資料によれば、並べられた石膏原型は約240点。壮観である。それらは、ほぼ全て、鋳物工場の煙などで黒に近い茶色で覆われているので、壮観さはさらに増している。
“見張り”のお姉さんの指示に従いカメラだけ携えて、入口から“結界”の向こうに足を踏み入れた。ともかく、目移りがする。一つ一つに目を凝らそうとするのだが、全然うまくいかない。何を見れば良いか分からない。集中できないのである。必死で見ていくが、すごい数である。公募展の彫刻部の展示とか大学の彫刻科の卒展の展示でさえ、もっともっと余裕があるだろう。ともかく、ビッシリ! 文字通り“詰め込まれて”いるのだ。というか、一人の作家がこんなにたくさん作ったのか! と“雑念”が入って、さらに動揺している。おいら、やっぱりサボりすぎたなあ、とすでに負けている。いや最初からとっくに負けているわけだが。
ともかく、一つずつ順番に見ていくしかない。
すごいぞ。
さすが「清水多嘉示」である。今や、とても懐かしい「彫刻」がここにある。
心棒を立てて棕櫚縄を巻きつけ、水粘土をくっつけ、さらにつけたり取ったりしながら手元に形を作り上げていく塑像。絵でいえば、もっともデッサンに近い。“実力”が露わになる。デッサンも塑像も、描いたり消したり=つけたり取ったりしながら、納得いくまで“世界”を追い詰めるのに最適なのだ。そう、清水多嘉示は塑像の彫刻家なのである。

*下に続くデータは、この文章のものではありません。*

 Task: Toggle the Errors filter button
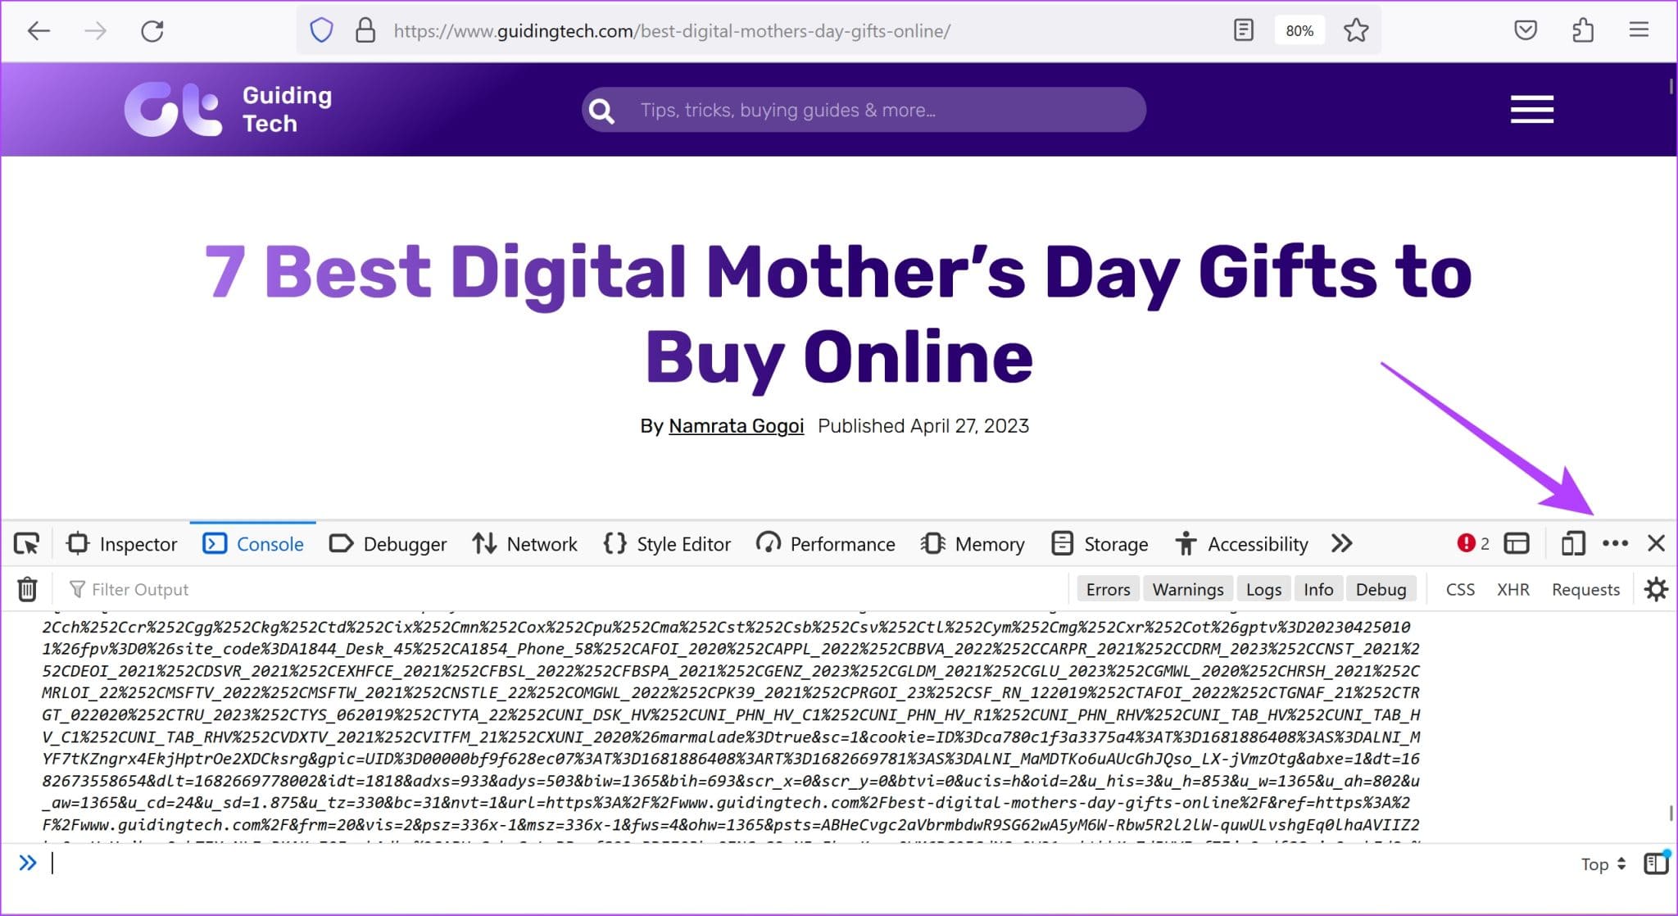click(1108, 587)
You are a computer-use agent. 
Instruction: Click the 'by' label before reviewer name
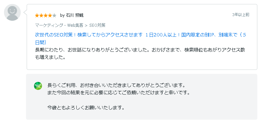pos(62,15)
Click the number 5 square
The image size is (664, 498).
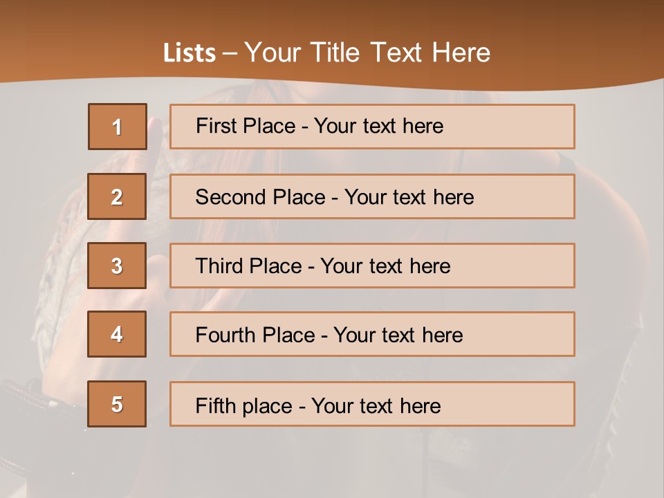pos(117,404)
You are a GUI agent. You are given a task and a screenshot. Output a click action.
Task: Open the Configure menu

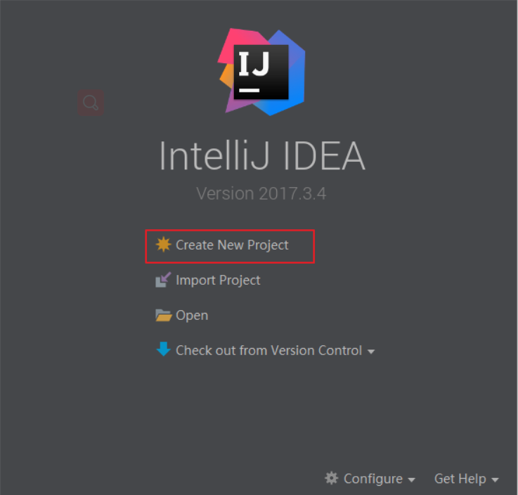(373, 479)
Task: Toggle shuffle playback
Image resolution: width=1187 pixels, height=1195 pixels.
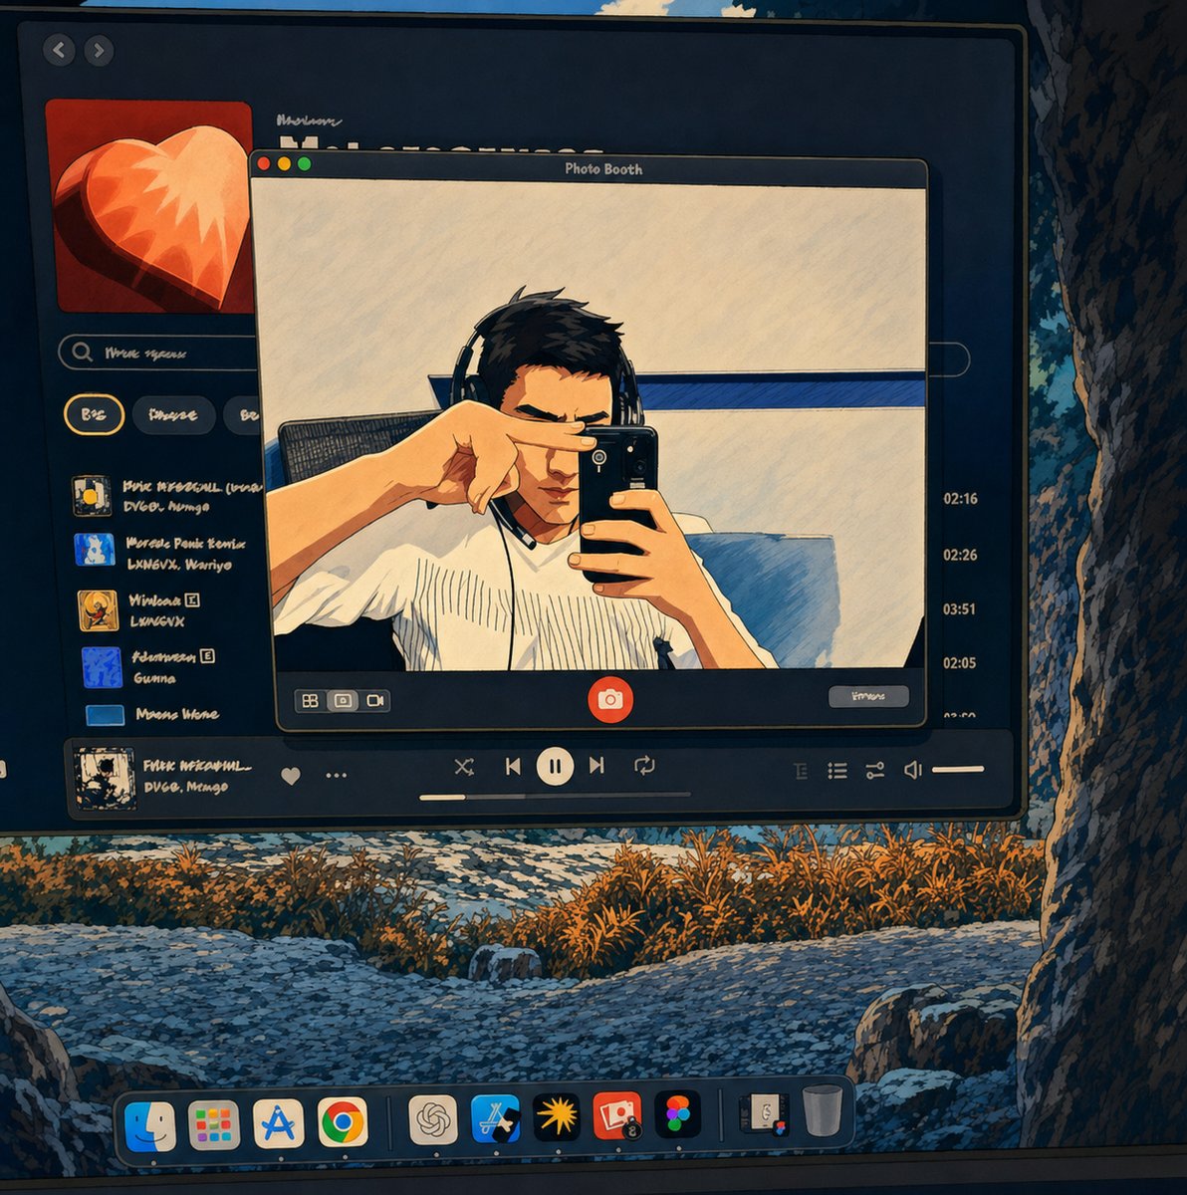Action: pos(464,766)
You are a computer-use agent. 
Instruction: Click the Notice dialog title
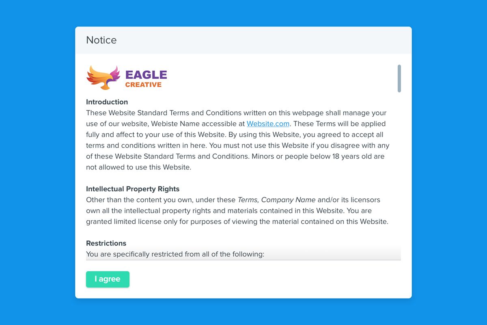101,40
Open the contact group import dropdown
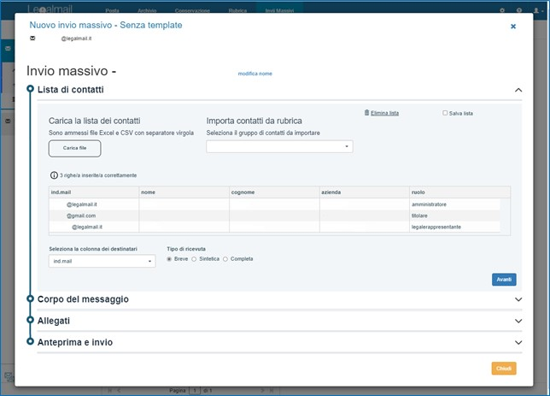The width and height of the screenshot is (550, 396). [x=279, y=146]
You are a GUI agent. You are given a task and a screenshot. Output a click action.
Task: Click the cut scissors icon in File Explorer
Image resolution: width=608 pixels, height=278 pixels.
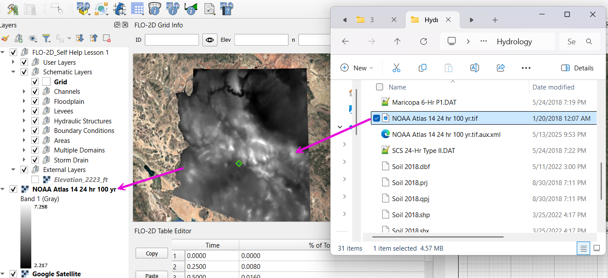pyautogui.click(x=396, y=68)
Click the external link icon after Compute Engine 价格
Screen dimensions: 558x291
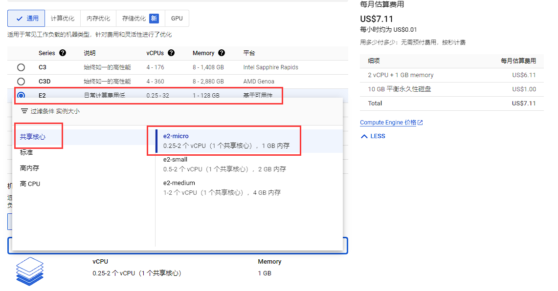pos(420,123)
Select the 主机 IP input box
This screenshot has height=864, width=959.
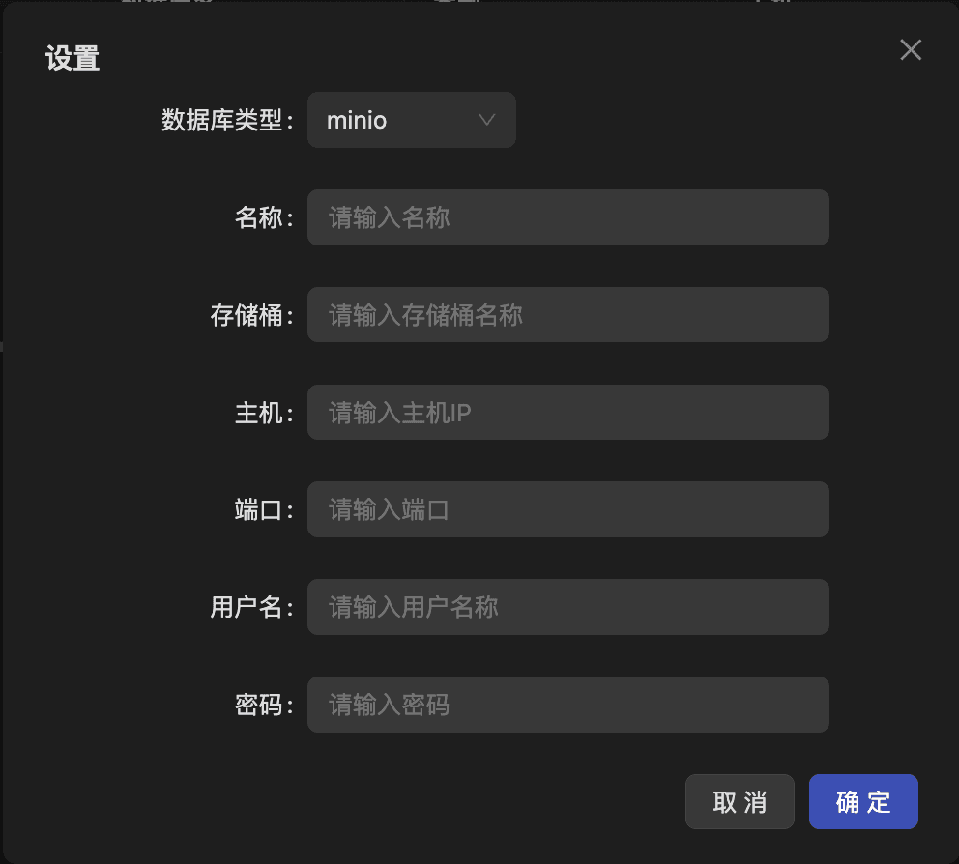(x=567, y=413)
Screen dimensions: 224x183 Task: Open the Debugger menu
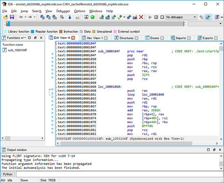[x=63, y=11]
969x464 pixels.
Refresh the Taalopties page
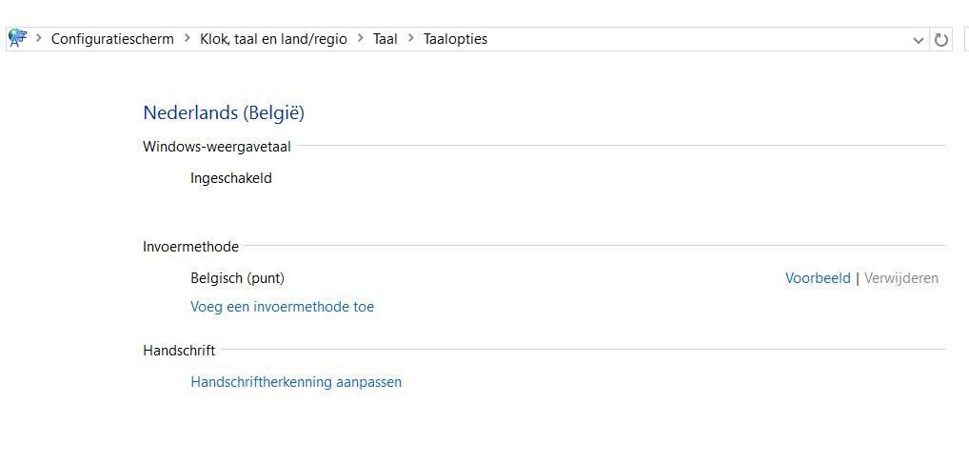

たくさんの全身像を順に見ていくと、やがて「首」の像=「頭像」が少しずつ出てくる。これが素晴らしい。「実力」がいかにも露わなのだ。こんな「首」を作ることができる人は、彫刻家にだってそうそういるわけではない。もう、ごめんなさい! なのだ。
全身像は確かにすごい。すごいが、どれも頭部が異様に小さい、と思う。何故か?
思わず、高村光太郎「雨の日のカテドラル」や「根付の国」のことなどを思い出している。いるが、長続きしない。次々に作品が押し寄せてくるのである。
会場を巡り巡っていると、やがて若き日、パリでブールデルのもとで学んでいた頃に作ったらしき「首」が並んでいるところに行き当たった。
もう、すでに非凡さが露わである。ブールデルに可愛がわれたことが「当然だろう」と頷かれる。
ちょっとデスピオに似た“テイスト”の「首」の作品の前で、いろいろ試していたんだなあ、と家人と話していると、上品なご婦人から話しかけられた。なんと、清水多嘉示のお嬢さん、だった。
(2019年6月19日、6月16日のことを思い出しながら、東京にて)
(ぼやぼやしているうちに、一ヶ月も経ってしまった。すっかり忘れてしまわないうちにもう少し書き留めておきたい。)
つづく→
立体作家、元京都芸術大学教授の藤村克裕先生のアートについてのコラムです。
藤村克裕 プロフィール
1977年 東京藝術大学美術学部絵画科油画専攻卒業。
1979年 東京藝術大学大学院美術研究科油画専攻修了。
内外の賞を数々受賞。
元京都芸術大学教授。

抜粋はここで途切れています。